Instruction ▸ Put every line of the items below into a Markdown table with the columns Row and Line, numbering the rows in order and leaving out blank lines.

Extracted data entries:
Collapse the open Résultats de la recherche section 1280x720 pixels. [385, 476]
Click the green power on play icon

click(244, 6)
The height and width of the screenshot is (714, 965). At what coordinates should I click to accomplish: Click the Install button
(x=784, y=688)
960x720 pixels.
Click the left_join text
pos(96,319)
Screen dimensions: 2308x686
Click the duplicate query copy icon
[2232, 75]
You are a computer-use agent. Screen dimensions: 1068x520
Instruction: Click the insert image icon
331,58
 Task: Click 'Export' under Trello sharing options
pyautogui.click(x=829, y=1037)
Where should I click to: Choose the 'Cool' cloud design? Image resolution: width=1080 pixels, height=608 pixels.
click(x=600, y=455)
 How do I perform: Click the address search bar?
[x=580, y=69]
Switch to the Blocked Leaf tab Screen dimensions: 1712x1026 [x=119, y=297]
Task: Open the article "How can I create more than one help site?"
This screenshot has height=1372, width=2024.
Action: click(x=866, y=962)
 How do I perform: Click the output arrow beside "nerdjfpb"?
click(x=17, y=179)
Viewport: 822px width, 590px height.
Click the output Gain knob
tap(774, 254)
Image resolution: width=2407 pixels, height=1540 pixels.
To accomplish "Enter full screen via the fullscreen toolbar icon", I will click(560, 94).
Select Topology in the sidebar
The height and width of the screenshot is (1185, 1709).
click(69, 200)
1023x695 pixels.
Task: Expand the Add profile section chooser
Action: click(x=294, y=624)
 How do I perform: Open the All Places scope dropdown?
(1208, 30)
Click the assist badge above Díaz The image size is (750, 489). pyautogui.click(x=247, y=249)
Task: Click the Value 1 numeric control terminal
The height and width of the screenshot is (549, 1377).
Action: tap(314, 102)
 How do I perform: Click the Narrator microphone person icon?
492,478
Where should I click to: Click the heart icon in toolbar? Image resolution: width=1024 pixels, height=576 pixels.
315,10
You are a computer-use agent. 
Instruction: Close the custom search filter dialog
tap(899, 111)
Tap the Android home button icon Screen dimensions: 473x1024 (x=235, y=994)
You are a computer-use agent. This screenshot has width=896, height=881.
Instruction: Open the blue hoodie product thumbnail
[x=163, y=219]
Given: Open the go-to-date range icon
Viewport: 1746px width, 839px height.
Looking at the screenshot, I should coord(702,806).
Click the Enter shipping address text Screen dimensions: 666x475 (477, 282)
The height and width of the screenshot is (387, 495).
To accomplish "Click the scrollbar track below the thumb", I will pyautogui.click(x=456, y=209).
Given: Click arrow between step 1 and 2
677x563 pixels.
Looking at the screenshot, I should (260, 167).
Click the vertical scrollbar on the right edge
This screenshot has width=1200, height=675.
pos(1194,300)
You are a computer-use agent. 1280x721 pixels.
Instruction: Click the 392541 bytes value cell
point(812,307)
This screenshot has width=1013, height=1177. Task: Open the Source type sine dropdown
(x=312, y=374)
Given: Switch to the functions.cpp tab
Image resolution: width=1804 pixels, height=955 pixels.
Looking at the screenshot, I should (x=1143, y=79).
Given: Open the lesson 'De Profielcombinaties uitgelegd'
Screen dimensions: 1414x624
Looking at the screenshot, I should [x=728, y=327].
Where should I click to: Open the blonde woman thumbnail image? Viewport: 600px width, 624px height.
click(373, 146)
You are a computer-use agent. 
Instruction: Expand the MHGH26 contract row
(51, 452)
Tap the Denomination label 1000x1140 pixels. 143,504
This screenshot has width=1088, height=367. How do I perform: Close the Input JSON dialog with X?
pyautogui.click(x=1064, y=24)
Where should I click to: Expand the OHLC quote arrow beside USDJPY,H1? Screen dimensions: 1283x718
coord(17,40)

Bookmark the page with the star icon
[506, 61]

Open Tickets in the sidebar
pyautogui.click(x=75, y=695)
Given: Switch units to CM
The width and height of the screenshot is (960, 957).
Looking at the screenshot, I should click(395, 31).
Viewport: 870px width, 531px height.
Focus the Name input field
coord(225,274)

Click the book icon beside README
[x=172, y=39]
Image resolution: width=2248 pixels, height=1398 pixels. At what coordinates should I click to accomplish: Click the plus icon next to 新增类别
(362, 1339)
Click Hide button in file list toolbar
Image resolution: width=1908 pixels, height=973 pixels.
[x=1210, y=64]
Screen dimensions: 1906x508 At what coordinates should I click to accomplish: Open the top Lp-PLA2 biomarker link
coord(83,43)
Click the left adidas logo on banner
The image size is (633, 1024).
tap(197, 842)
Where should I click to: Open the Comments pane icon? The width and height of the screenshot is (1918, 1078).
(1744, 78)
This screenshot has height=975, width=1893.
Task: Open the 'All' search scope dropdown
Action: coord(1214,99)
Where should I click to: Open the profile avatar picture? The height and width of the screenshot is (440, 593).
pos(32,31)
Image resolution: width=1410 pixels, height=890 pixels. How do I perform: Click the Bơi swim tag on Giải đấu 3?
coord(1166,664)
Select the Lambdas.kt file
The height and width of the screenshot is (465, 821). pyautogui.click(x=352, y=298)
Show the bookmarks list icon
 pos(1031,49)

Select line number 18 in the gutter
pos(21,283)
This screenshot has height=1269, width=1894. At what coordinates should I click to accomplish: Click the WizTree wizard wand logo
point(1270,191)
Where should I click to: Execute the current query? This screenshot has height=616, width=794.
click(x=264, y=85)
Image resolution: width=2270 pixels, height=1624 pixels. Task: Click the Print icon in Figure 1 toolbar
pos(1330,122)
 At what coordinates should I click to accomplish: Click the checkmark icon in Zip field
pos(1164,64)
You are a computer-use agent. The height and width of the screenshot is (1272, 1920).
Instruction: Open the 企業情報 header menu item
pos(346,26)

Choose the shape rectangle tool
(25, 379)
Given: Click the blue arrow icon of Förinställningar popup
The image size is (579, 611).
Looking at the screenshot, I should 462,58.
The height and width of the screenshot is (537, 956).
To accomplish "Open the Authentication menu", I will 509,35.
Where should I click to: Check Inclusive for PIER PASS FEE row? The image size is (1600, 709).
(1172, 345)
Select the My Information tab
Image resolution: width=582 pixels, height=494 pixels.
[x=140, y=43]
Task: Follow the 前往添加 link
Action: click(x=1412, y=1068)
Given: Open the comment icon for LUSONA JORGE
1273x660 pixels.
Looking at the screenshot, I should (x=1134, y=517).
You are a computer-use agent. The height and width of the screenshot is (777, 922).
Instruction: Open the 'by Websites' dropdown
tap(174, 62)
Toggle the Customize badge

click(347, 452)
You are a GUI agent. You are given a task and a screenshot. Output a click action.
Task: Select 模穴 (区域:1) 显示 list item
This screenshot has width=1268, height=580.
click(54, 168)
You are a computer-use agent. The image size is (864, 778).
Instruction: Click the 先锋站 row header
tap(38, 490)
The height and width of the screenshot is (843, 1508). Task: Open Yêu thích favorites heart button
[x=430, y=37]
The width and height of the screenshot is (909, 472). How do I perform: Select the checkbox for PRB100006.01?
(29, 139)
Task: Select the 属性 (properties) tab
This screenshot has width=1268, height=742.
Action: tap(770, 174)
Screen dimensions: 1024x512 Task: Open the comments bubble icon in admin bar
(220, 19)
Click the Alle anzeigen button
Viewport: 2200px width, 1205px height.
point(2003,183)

Solution to the problem ▸
| Row | Line |
|---|---|
| 1 | Collapse the open Résultats de la recherche section 1280x720 pixels. [385, 476] |
| 2 | Click the green power on play icon |
| 3 | click(244, 6) |
| 4 | The height and width of the screenshot is (714, 965). At what coordinates should I click to accomplish: Click the Install button |
| 5 | (x=784, y=688) |
| 6 | 960x720 pixels. |
| 7 | Click the left_join text |
| 8 | pos(96,319) |
| 9 | Screen dimensions: 2308x686 |
| 10 | Click the duplicate query copy icon |
| 11 | [2232, 75] |
| 12 | You are a computer-use agent. Screen dimensions: 1068x520 |
| 13 | Instruction: Click the insert image icon |
| 14 | 331,58 |
| 15 |  Task: Click 'Export' under Trello sharing options |
| 16 | pyautogui.click(x=829, y=1037) |
| 17 | Where should I click to: Choose the 'Cool' cloud design? Image resolution: width=1080 pixels, height=608 pixels. |
| 18 | click(x=600, y=455) |
| 19 |  How do I perform: Click the address search bar? |
| 20 | [x=580, y=69] |
| 21 | Switch to the Blocked Leaf tab Screen dimensions: 1712x1026 [x=119, y=297] |
| 22 | Task: Open the article "How can I create more than one help site?" |
| 23 | This screenshot has height=1372, width=2024. |
| 24 | Action: click(x=866, y=962) |
| 25 |  How do I perform: Click the output arrow beside "nerdjfpb"? |
| 26 | click(x=17, y=179) |
| 27 | Viewport: 822px width, 590px height. |
| 28 | Click the output Gain knob |
| 29 | tap(774, 254) |
| 30 | Image resolution: width=2407 pixels, height=1540 pixels. |
| 31 | To accomplish "Enter full screen via the fullscreen toolbar icon", I will click(560, 94). |
| 32 | Select Topology in the sidebar |
| 33 | The height and width of the screenshot is (1185, 1709). |
| 34 | click(69, 200) |
| 35 | 1023x695 pixels. |
| 36 | Task: Expand the Add profile section chooser |
| 37 | Action: click(x=294, y=624) |
| 38 |  How do I perform: Open the All Places scope dropdown? |
| 39 | (1208, 30) |
| 40 | Click the assist badge above Díaz The image size is (750, 489). pyautogui.click(x=247, y=249) |
| 41 | Task: Click the Value 1 numeric control terminal |
| 42 | The height and width of the screenshot is (549, 1377). |
| 43 | Action: tap(314, 102) |
| 44 |  How do I perform: Click the Narrator microphone person icon? |
| 45 | 492,478 |
| 46 | Where should I click to: Click the heart icon in toolbar? Image resolution: width=1024 pixels, height=576 pixels. |
| 47 | 315,10 |
| 48 | You are a computer-use agent.  |
| 49 | Instruction: Close the custom search filter dialog |
| 50 | tap(899, 111) |
| 51 | Tap the Android home button icon Screen dimensions: 473x1024 (x=235, y=994) |
| 52 | You are a computer-use agent. This screenshot has width=896, height=881. |
| 53 | Instruction: Open the blue hoodie product thumbnail |
| 54 | [x=163, y=219] |
| 55 | Given: Open the go-to-date range icon |
| 56 | Viewport: 1746px width, 839px height. |
| 57 | Looking at the screenshot, I should coord(702,806). |
| 58 | Click the Enter shipping address text Screen dimensions: 666x475 (477, 282) |
| 59 | The height and width of the screenshot is (387, 495). |
| 60 | To accomplish "Click the scrollbar track below the thumb", I will pyautogui.click(x=456, y=209). |
| 61 | Given: Click arrow between step 1 and 2 |
| 62 | 677x563 pixels. |
| 63 | Looking at the screenshot, I should (260, 167). |
| 64 | Click the vertical scrollbar on the right edge |
| 65 | This screenshot has width=1200, height=675. |
| 66 | pos(1194,300) |
| 67 | You are a computer-use agent. 1280x721 pixels. |
| 68 | Instruction: Click the 392541 bytes value cell |
| 69 | point(812,307) |
| 70 | This screenshot has width=1013, height=1177. Task: Open the Source type sine dropdown |
| 71 | (x=312, y=374) |
| 72 | Given: Switch to the functions.cpp tab |
| 73 | Image resolution: width=1804 pixels, height=955 pixels. |
| 74 | Looking at the screenshot, I should (x=1143, y=79). |
| 75 | Given: Open the lesson 'De Profielcombinaties uitgelegd' |
| 76 | Screen dimensions: 1414x624 |
| 77 | Looking at the screenshot, I should [x=728, y=327]. |
| 78 | Where should I click to: Open the blonde woman thumbnail image? Viewport: 600px width, 624px height. |
| 79 | click(373, 146) |
| 80 | You are a computer-use agent.  |
| 81 | Instruction: Expand the MHGH26 contract row |
| 82 | (51, 452) |
| 83 | Tap the Denomination label 1000x1140 pixels. 143,504 |
| 84 | This screenshot has width=1088, height=367. How do I perform: Close the Input JSON dialog with X? |
| 85 | pyautogui.click(x=1064, y=24) |
| 86 | Where should I click to: Expand the OHLC quote arrow beside USDJPY,H1? Screen dimensions: 1283x718 |
| 87 | coord(17,40) |
| 88 | Bookmark the page with the star icon |
| 89 | [506, 61] |
| 90 | Open Tickets in the sidebar |
| 91 | pyautogui.click(x=75, y=695) |
| 92 | Given: Switch units to CM |
| 93 | The width and height of the screenshot is (960, 957). |
| 94 | Looking at the screenshot, I should click(395, 31). |
| 95 | Viewport: 870px width, 531px height. |
| 96 | Focus the Name input field |
| 97 | coord(225,274) |
| 98 | Click the book icon beside README |
| 99 | [x=172, y=39] |
| 100 | Image resolution: width=2248 pixels, height=1398 pixels. At what coordinates should I click to accomplish: Click the plus icon next to 新增类别 |
| 101 | (362, 1339) |
| 102 | Click Hide button in file list toolbar |
| 103 | Image resolution: width=1908 pixels, height=973 pixels. |
| 104 | [x=1210, y=64] |
| 105 | Screen dimensions: 1906x508 At what coordinates should I click to accomplish: Open the top Lp-PLA2 biomarker link |
| 106 | coord(83,43) |
| 107 | Click the left adidas logo on banner |
| 108 | The image size is (633, 1024). |
| 109 | tap(197, 842) |
| 110 | Where should I click to: Open the Comments pane icon? The width and height of the screenshot is (1918, 1078). |
| 111 | (1744, 78) |
| 112 | This screenshot has height=975, width=1893. |
| 113 | Task: Open the 'All' search scope dropdown |
| 114 | Action: coord(1214,99) |
| 115 | Where should I click to: Open the profile avatar picture? The height and width of the screenshot is (440, 593). |
| 116 | pos(32,31) |
| 117 | Image resolution: width=1410 pixels, height=890 pixels. How do I perform: Click the Bơi swim tag on Giải đấu 3? |
| 118 | coord(1166,664) |
| 119 | Select the Lambdas.kt file |
| 120 | The height and width of the screenshot is (465, 821). pyautogui.click(x=352, y=298) |
| 121 | Show the bookmarks list icon |
| 122 |  pos(1031,49) |
| 123 | Select line number 18 in the gutter |
| 124 | pos(21,283) |
| 125 | This screenshot has height=1269, width=1894. At what coordinates should I click to accomplish: Click the WizTree wizard wand logo |
| 126 | point(1270,191) |
| 127 | Where should I click to: Execute the current query? This screenshot has height=616, width=794. |
| 128 | click(x=264, y=85) |
| 129 | Image resolution: width=2270 pixels, height=1624 pixels. Task: Click the Print icon in Figure 1 toolbar |
| 130 | pos(1330,122) |
| 131 |  At what coordinates should I click to accomplish: Click the checkmark icon in Zip field |
| 132 | pos(1164,64) |
| 133 | You are a computer-use agent. The height and width of the screenshot is (1272, 1920). |
| 134 | Instruction: Open the 企業情報 header menu item |
| 135 | pos(346,26) |
| 136 | Choose the shape rectangle tool |
| 137 | (25, 379) |
| 138 | Given: Click the blue arrow icon of Förinställningar popup |
| 139 | The image size is (579, 611). |
| 140 | Looking at the screenshot, I should 462,58. |
| 141 | The height and width of the screenshot is (537, 956). |
| 142 | To accomplish "Open the Authentication menu", I will 509,35. |
| 143 | Where should I click to: Check Inclusive for PIER PASS FEE row? The image size is (1600, 709). |
| 144 | (1172, 345) |
| 145 | Select the My Information tab |
| 146 | Image resolution: width=582 pixels, height=494 pixels. |
| 147 | [x=140, y=43] |
| 148 | Task: Follow the 前往添加 link |
| 149 | Action: click(x=1412, y=1068) |
| 150 | Given: Open the comment icon for LUSONA JORGE |
| 151 | 1273x660 pixels. |
| 152 | Looking at the screenshot, I should (x=1134, y=517). |
| 153 | You are a computer-use agent. The height and width of the screenshot is (777, 922). |
| 154 | Instruction: Open the 'by Websites' dropdown |
| 155 | tap(174, 62) |
| 156 | Toggle the Customize badge |
| 157 | click(347, 452) |
| 158 | You are a GUI agent. You are given a task and a screenshot. Output a click action. |
| 159 | Task: Select 模穴 (区域:1) 显示 list item |
| 160 | This screenshot has width=1268, height=580. |
| 161 | click(54, 168) |
| 162 | You are a computer-use agent. The image size is (864, 778). |
| 163 | Instruction: Click the 先锋站 row header |
| 164 | tap(38, 490) |
| 165 | The height and width of the screenshot is (843, 1508). Task: Open Yêu thích favorites heart button |
| 166 | [x=430, y=37] |
| 167 | The width and height of the screenshot is (909, 472). How do I perform: Select the checkbox for PRB100006.01? |
| 168 | (29, 139) |
| 169 | Task: Select the 属性 (properties) tab |
| 170 | This screenshot has width=1268, height=742. |
| 171 | Action: tap(770, 174) |
| 172 | Screen dimensions: 1024x512 Task: Open the comments bubble icon in admin bar |
| 173 | (220, 19) |
| 174 | Click the Alle anzeigen button |
| 175 | Viewport: 2200px width, 1205px height. |
| 176 | point(2003,183) |